Put the lines below, from the one containing "Allow all (64, 678)" through the one containing "POMEMBNO OBVESTILO (37, 391)", both included, into a numbered list. Leave out any blank lines.
##### Material for this exercise
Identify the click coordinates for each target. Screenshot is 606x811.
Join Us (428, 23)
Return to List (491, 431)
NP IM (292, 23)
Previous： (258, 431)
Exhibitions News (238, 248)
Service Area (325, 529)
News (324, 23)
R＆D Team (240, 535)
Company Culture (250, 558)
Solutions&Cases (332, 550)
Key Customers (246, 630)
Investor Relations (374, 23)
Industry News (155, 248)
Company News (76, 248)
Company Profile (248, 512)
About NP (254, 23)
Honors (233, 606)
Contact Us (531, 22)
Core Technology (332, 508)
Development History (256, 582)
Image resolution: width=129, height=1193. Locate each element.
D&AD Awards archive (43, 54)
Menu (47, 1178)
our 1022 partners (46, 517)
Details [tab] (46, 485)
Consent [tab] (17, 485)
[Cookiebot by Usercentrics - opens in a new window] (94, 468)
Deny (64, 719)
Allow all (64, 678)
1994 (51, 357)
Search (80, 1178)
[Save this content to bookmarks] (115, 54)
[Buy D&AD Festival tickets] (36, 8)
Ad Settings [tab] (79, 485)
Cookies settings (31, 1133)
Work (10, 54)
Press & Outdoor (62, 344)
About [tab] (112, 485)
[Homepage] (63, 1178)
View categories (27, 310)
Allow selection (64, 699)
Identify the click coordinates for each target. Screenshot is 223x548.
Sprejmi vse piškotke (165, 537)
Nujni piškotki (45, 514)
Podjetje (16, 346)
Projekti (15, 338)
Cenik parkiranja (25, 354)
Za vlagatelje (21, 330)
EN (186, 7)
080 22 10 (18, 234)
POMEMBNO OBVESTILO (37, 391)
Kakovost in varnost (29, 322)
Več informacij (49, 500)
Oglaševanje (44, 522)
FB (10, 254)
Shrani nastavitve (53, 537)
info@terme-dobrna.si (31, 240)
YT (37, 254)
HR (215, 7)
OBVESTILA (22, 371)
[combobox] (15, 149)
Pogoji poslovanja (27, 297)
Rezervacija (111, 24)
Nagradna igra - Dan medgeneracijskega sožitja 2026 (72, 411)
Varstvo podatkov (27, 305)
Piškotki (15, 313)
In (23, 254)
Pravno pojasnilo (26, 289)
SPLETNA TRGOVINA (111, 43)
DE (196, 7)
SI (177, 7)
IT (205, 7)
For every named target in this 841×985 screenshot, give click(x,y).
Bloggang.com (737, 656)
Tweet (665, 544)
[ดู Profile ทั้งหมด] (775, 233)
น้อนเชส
##########
### [Result of the task]
1. Allow all (64, 678)
2. 1994 (51, 357)
3. Search (80, 1178)
4. [Save this content to bookmarks] (115, 54)
5. [Buy D&AD Festival tickets] (36, 8)
6. Ad Settings [tab] (79, 485)
7. Cookies settings (31, 1133)
8. Work (10, 54)
9. Press & Outdoor (62, 344)
10. About [tab] (112, 485)
11. [Homepage] (63, 1178)
12. View categories (27, 310)
13. Allow selection (64, 699)
14. Identify the click coordinates for each target. Screenshot is 223x548.
15. Sprejmi vse piškotke (165, 537)
16. Nujni piškotki (45, 514)
17. Podjetje (16, 346)
18. Projekti (15, 338)
19. Cenik parkiranja (25, 354)
20. Za vlagatelje (21, 330)
21. EN (186, 7)
22. 080 22 10 (18, 234)
23. POMEMBNO OBVESTILO (37, 391)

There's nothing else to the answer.